To fight off this enemy, we took two strategies:
● Short-term strategy: we keep track of all the tests which have failed, and after the complete suite is finished, if the number of failed tests is below a given threshold, then the build process will automatically retry to run this tests in isolation without parallel execution. If the tests pass, we modify the logs and mark them as passed. We implemented this approach to filter false positives and save time analysing reports This approach is pretty effective and does a good job cleaning the reports but it has some drawbacks. The retry task adds some extra 15 minutes to the whole build. The strategy doesn’t cope with the problem root as the number of unstable tests will keep increasing and at last, some tests do fail even after being retried, requiring manual debugging.
● Long-term strategy: when a test fails and then passes is added into an unstable tests report produced by Jenkins after every build. After the reports are produced, the Quality Assurance or the DevOps Team  will temporarily remove the test from the regression suite and will examine the test to try to determine the root cause of non determinism when running the test. Once the test is fixed and stable is brought back to the suite. Thanks to this approach the number of unstable tests has drop by 80%, making our regressions reliable and completely automatic in most cases.

When it comes to providing feedback ASAP, we can’t parallelize limitlessly as we don’t have infinite machines and we need to find the optimal number to provide quick feedback minimizing the potential loss of total throughput of builds that might be affected as trade off if we use more than one machine per job execution. Also running tests in more environments, mean more setUp time (the built code shall be deployed in that environment, the data bases should be prepared for the environment, etc). So far we  have applied the following strategies:
● Early feedback: we provide results per test on real time as they are executed and we run the tests which failed during the last build first, so that developers can check ASAP whether their tests have been fixed.

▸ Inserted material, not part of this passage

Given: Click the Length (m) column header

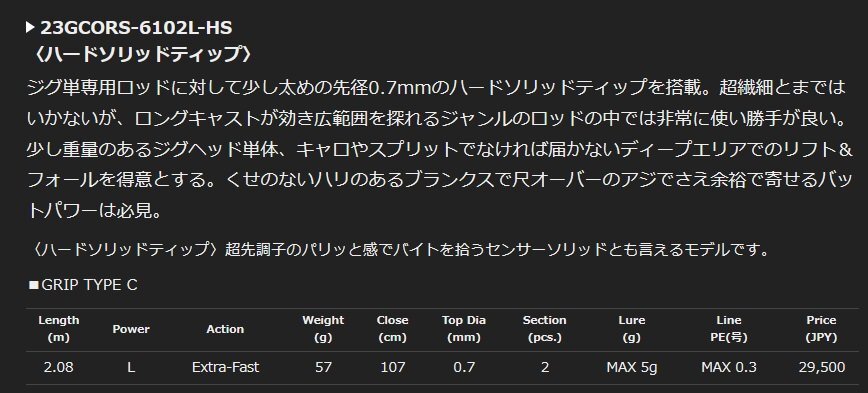Looking at the screenshot, I should (59, 329).
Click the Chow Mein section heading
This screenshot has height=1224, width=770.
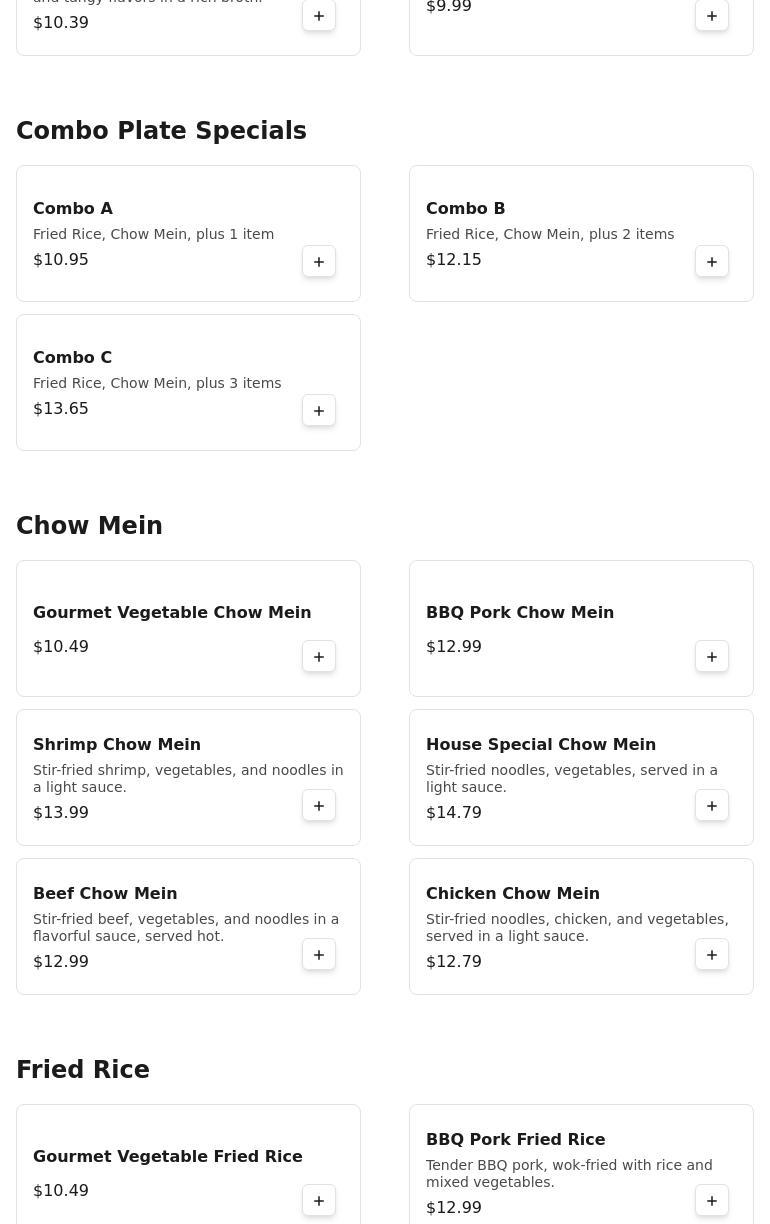[x=89, y=526]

● Execution of selected tests: developers can customize their regressions to customize which tests they want to run. They can choose to run only unit and integration or only browser tests. In early development stages we advise to run unit and integration, and at last acceptance upon merging to integration branch. Developers can also specify the tests to run by using phpunit @group tag annotation so they can have a fine grained selection of the tests they need.

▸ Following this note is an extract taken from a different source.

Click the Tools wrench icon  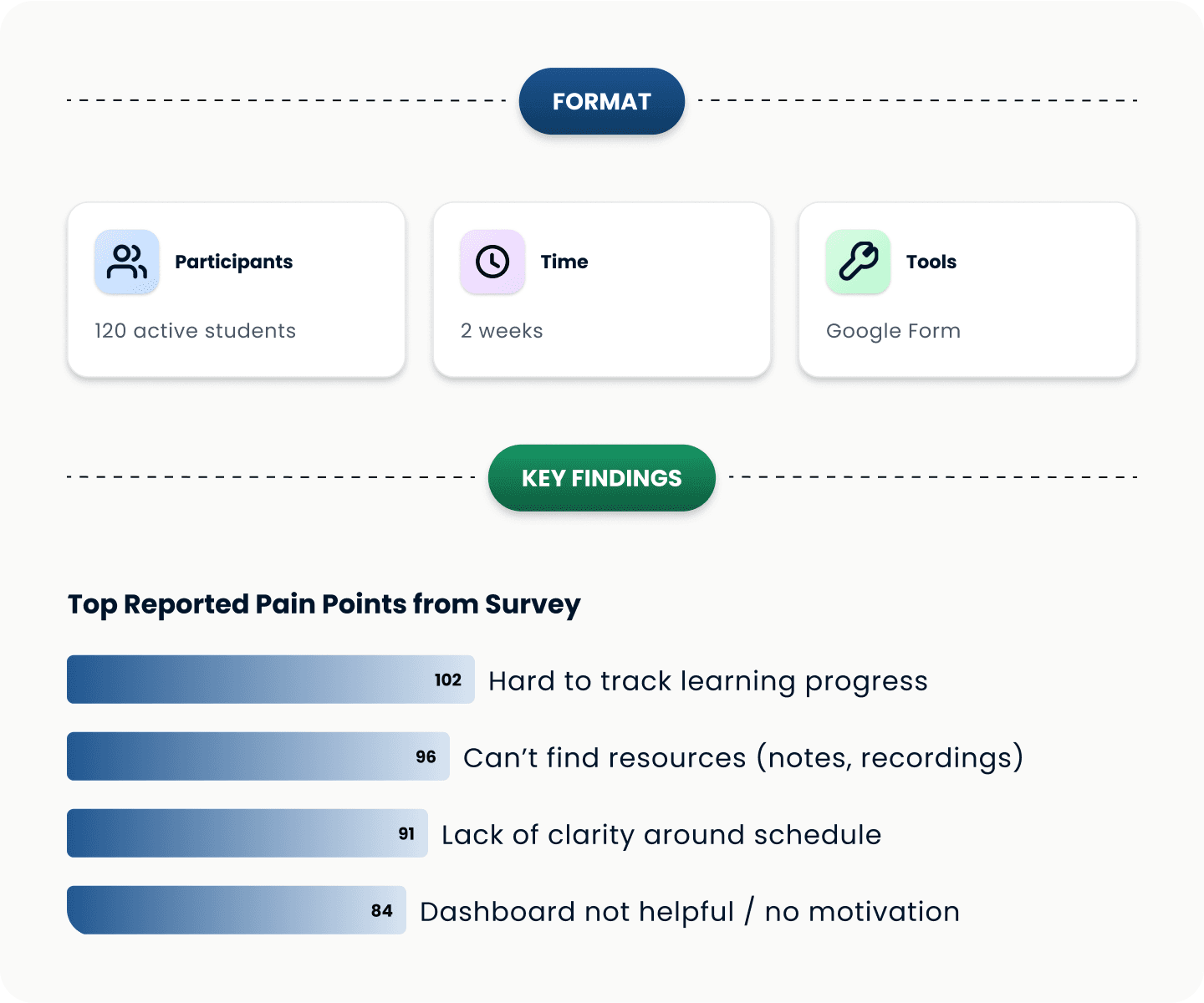[x=858, y=262]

● Build Pipeline: for special jobs in which is critical to get very quick feedback or we need reports of nearly all the changesets. For the pipeline we use 6 testing nodes. The pipeline is divided in 3 steps mainly: build and unit tests, main test regression and aggregating the test reports. We trigger 5 jobs to run the main regression  in parallel.  The pipeline produces results in about 25 -35 minutes compared to 110’ - 120 minutes  for normal builds. The drawback is that build pipelines require many machines and reduce the total build throughput per hour at peak times.
● On demand cloud resources: we used to use Amazon’s web services to get  testing resources in the pas as a proof of conceptt, but we decided to invest in our own infrastructure as it proved to be more convenient economy wise. Nowadays we are thinking of going back to on demand virtualization as we need to produce quicker feedback for full regression. Quicker feedback of complete regressions with a constantly growing amount of tests, can only be translated into an increment of machines in our testing farm. However, as  most builds are needed during peak hours, it would make sense to have on demand resources rather than acquiring new machines which would be under-used at off-peak hours.